It's possible but it's not pretty.

Probably the best solution is to use a temporary file as suggested in a comment by @shellter. That requires a little care to ensure that the temporary file doesn't overwrite anything else and is properly cleaned up, but it should at least be reliable.

However, it is possible to do it in bash, although I can't honestly say that I'm 100% certain that I've covered all possible corner cases [Note 1]. The following function runs a command and records its stdout and stderr into two environment variables whose names are supplied as arguments. It has two modes of operation:

  • If less than three arguments are provided, the first arguments name the variables which will receive stdout and stderr. The arguments default to out and err, respectively. The command must be provided to the function's stdin, and will be run in a separate bash shell.

  • If there are at least three arguments, then the first two name the variables as above, and the remaining arguments are executed as an external command. (This version cannot be used if you want to run a pipeline or a bash function.)

Reading the command from stdin will be the solution if you want to be able to do this with arbitrary bash commands, but a child bash process is not the same as a subshell; you'll need to make sure you export any variables and functions which you need to use in the commands (and unfortunately you cannot export bash arrays). You can supply the input either as a here-string or as a here-doc; for commands which require quoting characters, you'll probably find it simpler to use a quoted here-doc, as shown below.

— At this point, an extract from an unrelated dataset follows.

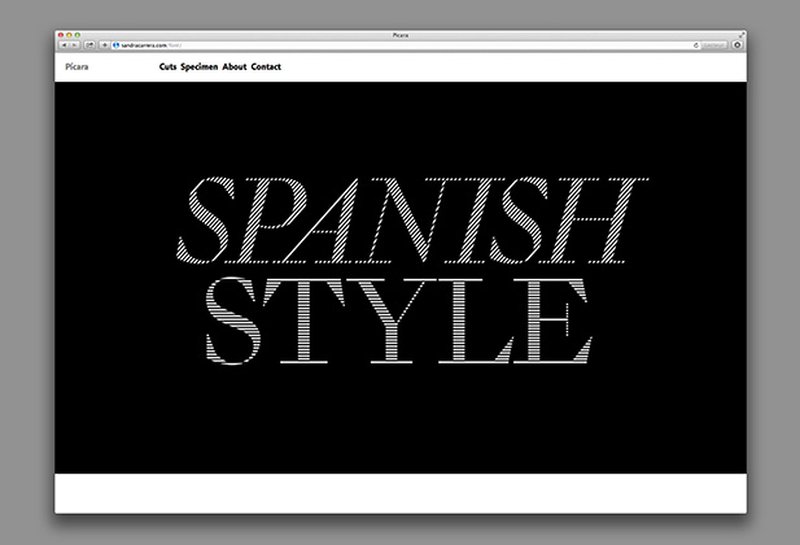This screenshot has width=800, height=545.
Task: Open the Cuts page
Action: [x=168, y=67]
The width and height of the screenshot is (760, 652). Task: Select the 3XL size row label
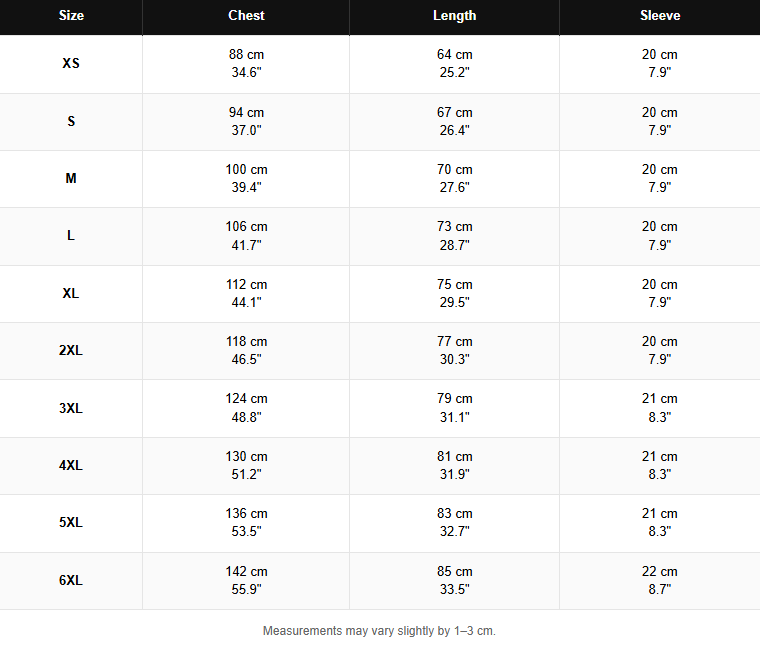pyautogui.click(x=71, y=408)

For most purposes, you will probably want to use the version which runs the specified command, but remember that expansions in the command are executed before the function is called, and so resulting errors will not be captured in the error variable.

Here's the function:

bsplit () { 
    local -a cmd=("${@:3}")
    if ! ((${#cmd})); then cmd=("$SHELL"); fi
    local outerr=$(
        "${cmd[@]}" 2>&1 > >(
             IFS= read -rd '' s
             printf '%s|%d' "$s" ${#s} 1>&2
        )
    )
    local n=${outerr##*|}
    outerr=${outerr%|*}
    declare -n out_=${1:-out} err_=${2:-err}
    if ((n)); then
        out_=${outerr: -$n} err_=${outerr:0:-$n}
    else
        out_="" err_=$outerr
    fi
}

The heart of the function is the invocation of the command:

    local outerr=$(
        "${cmd[@]}" 2>&1 > >(
             IFS= read -rd '' s
             printf '%s|%d' "$s" ${#s} 1>&2
        )
    )

The first redirect (2>&1) causes the stderr output to be sent directly to the command substitution where it will be captured in the environment variable. The second redirect (> >(...)) passes the stdout output to a subshell which reads the entire output and appends its length in bytes before sending that on to stderr. Note that the stderr it sends it to is the one which was redirected earlier, which will go to the command substituion. This dance ensures that the regular output is sent after the error output; the printf does not execute until the original stdout is closed by the termination of the command being run, at which point all of the command's error output will already have been sent.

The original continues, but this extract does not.